How To Train Your Dog To Come To You: Dog Training 101Stacey Wilson
All dogs need a good run off-lead in a safe place at least once a day to help them stay happy
and fit and to get rid of some of that excess energy that can lead to mischief-making.
However, it’s an owner’s legal responsibility to ensure that their dog is under control at all
times in a public place – so being able to get your dog to come back to you when you call him
is very important.
Stage One – introducing the basic idea that coming to you is a good thing!
- Feed your dog normally (preferably at least twice a day) – if you are worried that your dog may be overweight, reduce the size of his main meals slightly during the training period.
- Find treats that he really likes eg small pieces of liver, chicken, hotdog sausage or cheese.
- Keep a pot of these in the fridge, so that you have access to treats at any time of the day.
- Pop some treats in your pocket and at random times when you are in the same room together, call him to you in a happy voice and give him a treat. After he has finished his treat, say something like “good dog – off you go!”.
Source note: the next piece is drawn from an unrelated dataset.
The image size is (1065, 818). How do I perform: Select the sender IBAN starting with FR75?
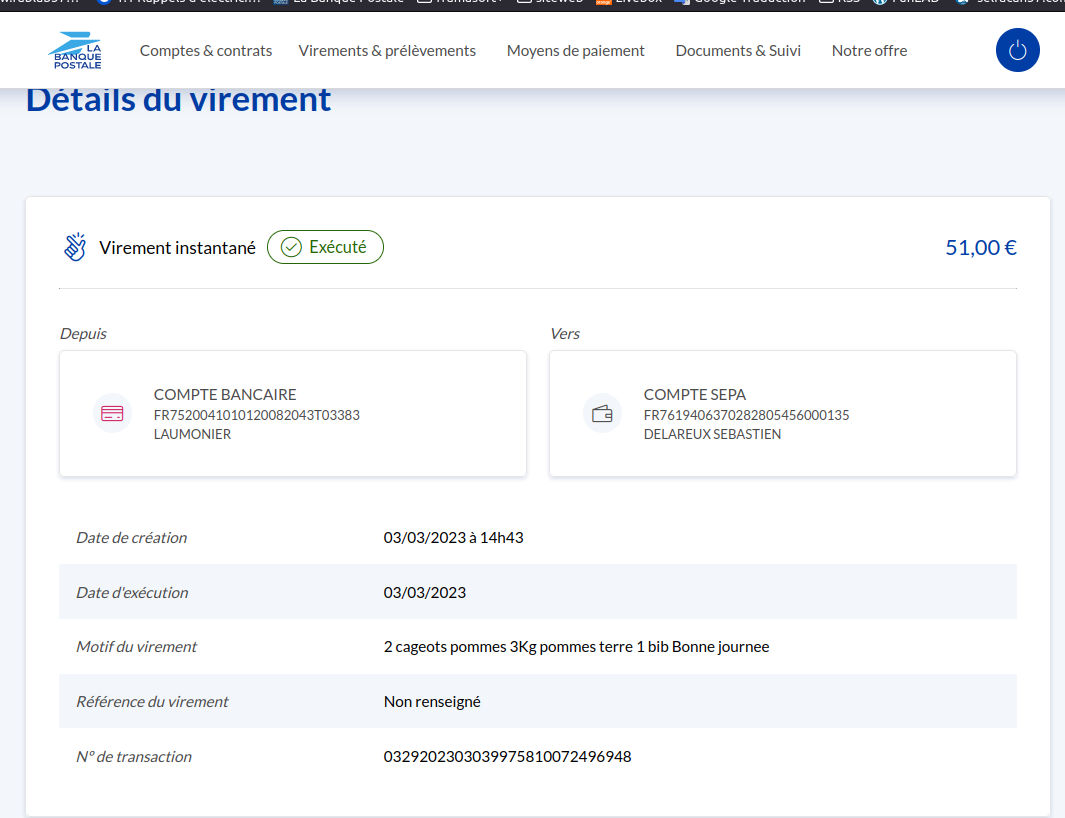click(256, 415)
- Repeat this frequently during the day, for a few days, until he is coming to you quickly every time.
Tips for better success
- Never train when he’s really hungry – this can make him frustrated and it’ll be difficult for him to concentrate.
- If using the command “come” hasn’t worked up to now, this is a good time to change it.
- Try “here” or perhaps even a whistle which can be easier for a dog to hear when out on the park. Once you choose a new command you must stick to it, or you’ll confuse your dog and he may never learn what you really want him to do.
Even though your dog may already be happy to come when you call him in the home, you still need to do this initial bit of training and turn it into a great game for your dog.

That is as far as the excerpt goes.